(Records excerpted from a collection)
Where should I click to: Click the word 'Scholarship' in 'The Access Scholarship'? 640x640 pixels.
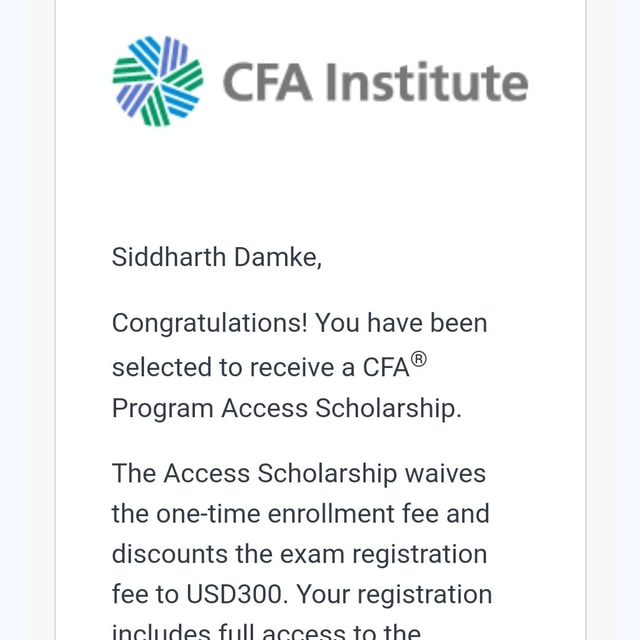(327, 473)
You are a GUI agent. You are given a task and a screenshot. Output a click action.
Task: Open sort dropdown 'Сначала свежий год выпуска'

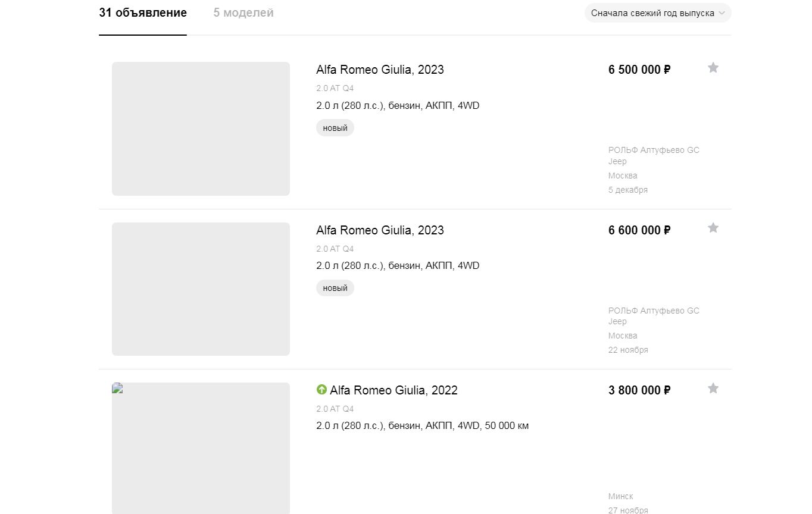[658, 13]
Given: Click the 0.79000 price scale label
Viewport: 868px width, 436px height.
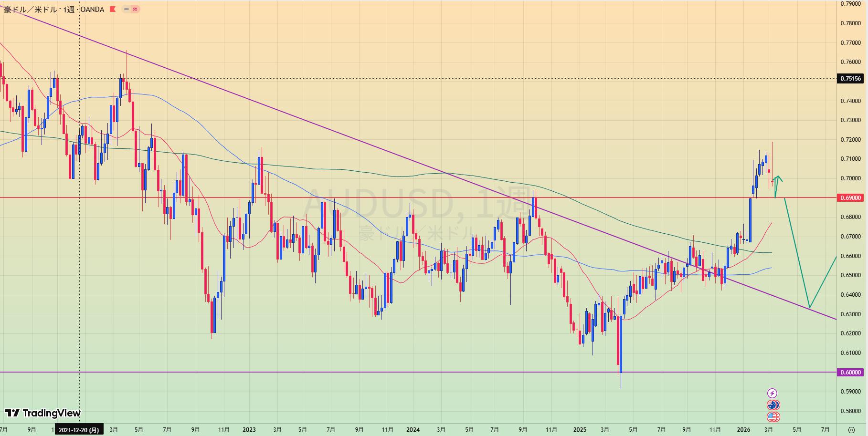Looking at the screenshot, I should [850, 4].
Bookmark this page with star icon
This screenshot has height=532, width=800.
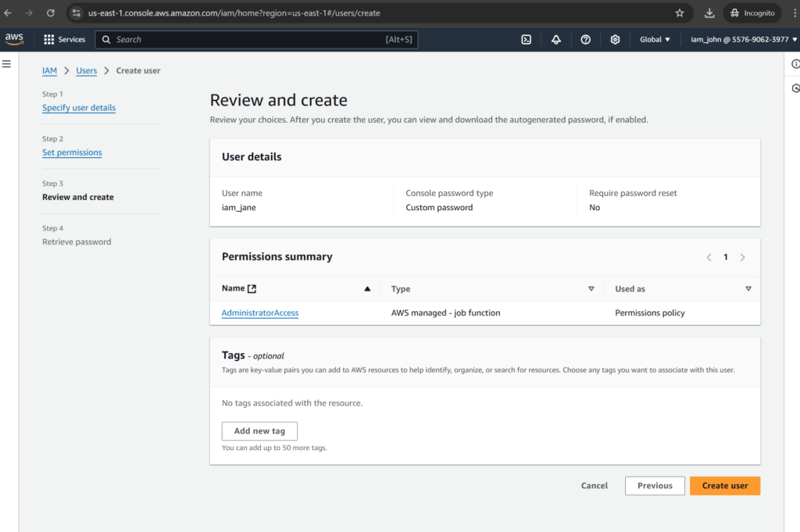click(680, 13)
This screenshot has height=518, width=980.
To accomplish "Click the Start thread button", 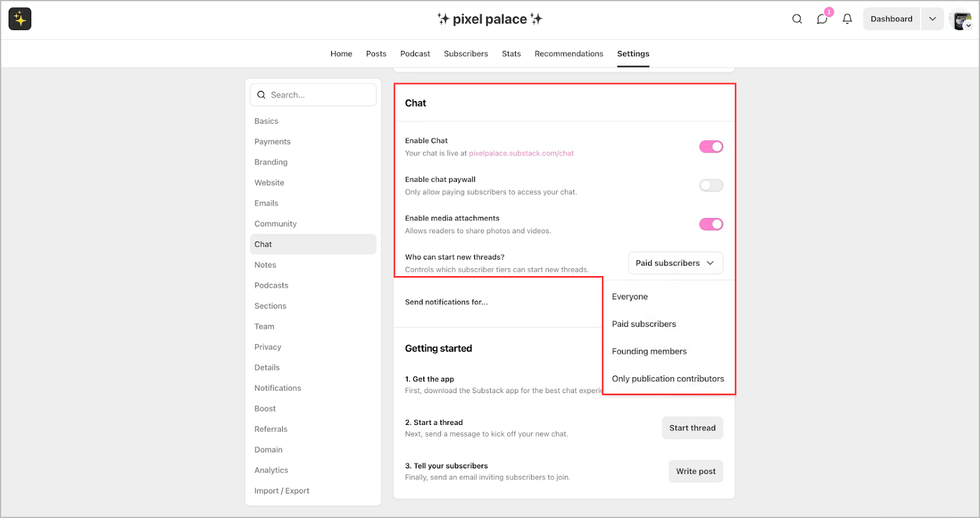I will point(692,427).
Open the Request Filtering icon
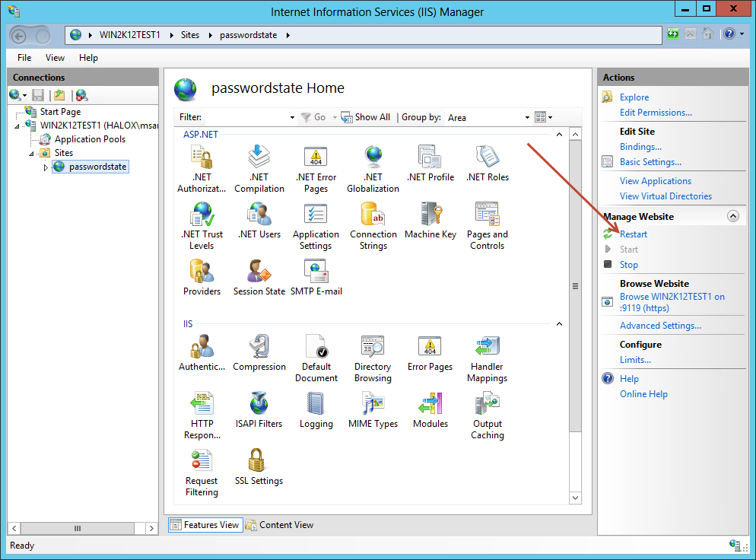Viewport: 756px width, 560px height. tap(202, 461)
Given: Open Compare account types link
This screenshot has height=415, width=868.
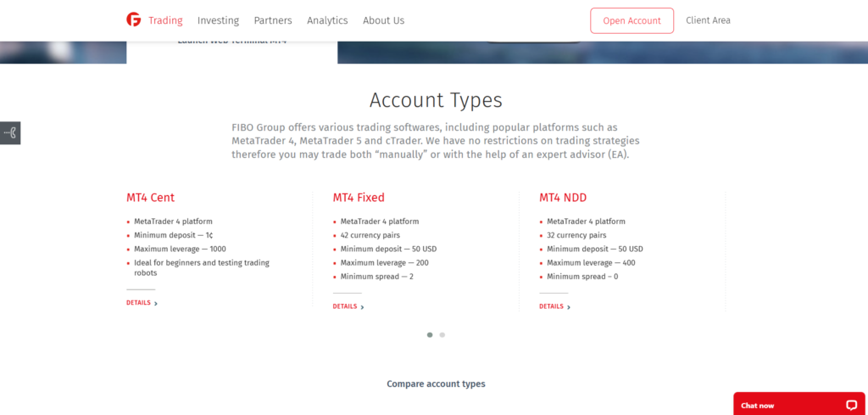Looking at the screenshot, I should point(436,384).
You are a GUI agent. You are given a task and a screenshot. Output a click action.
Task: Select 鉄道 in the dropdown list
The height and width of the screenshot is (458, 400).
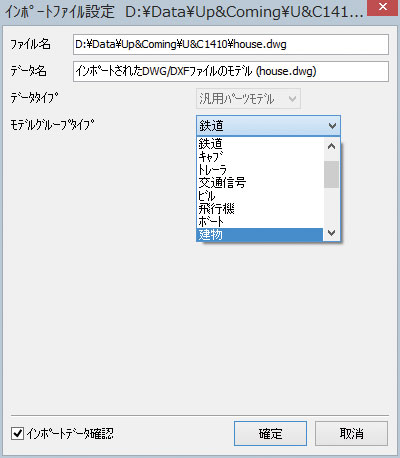[x=260, y=144]
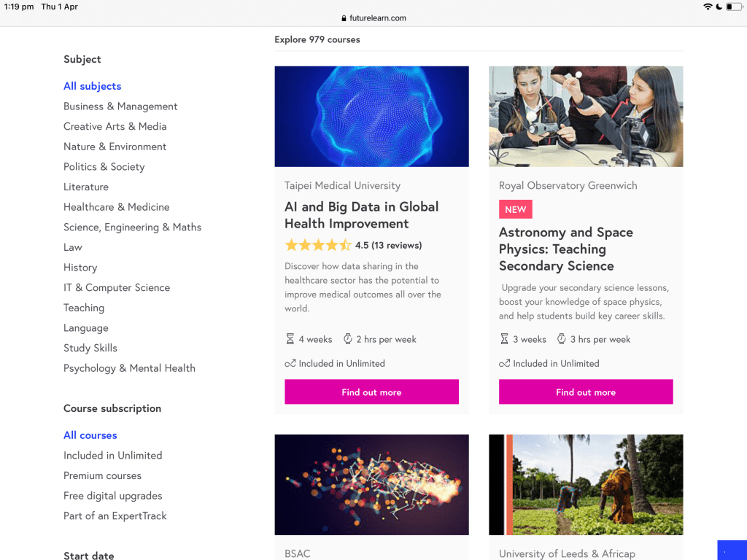The height and width of the screenshot is (560, 747).
Task: Click the star rating of AI course
Action: click(x=318, y=245)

• About this exercise
Nothing but the lines from the one with "Task: Open sort" to the one with "Bookmark this page with star icon" above, both included, should be transcribed, exactly and without pictures.

• Response
Task: Open sort dropdown 'Сначала свежий год выпуска'

[658, 13]
Given: Click the 0.79000 price scale label
Viewport: 868px width, 436px height.
Looking at the screenshot, I should [850, 4].
Bookmark this page with star icon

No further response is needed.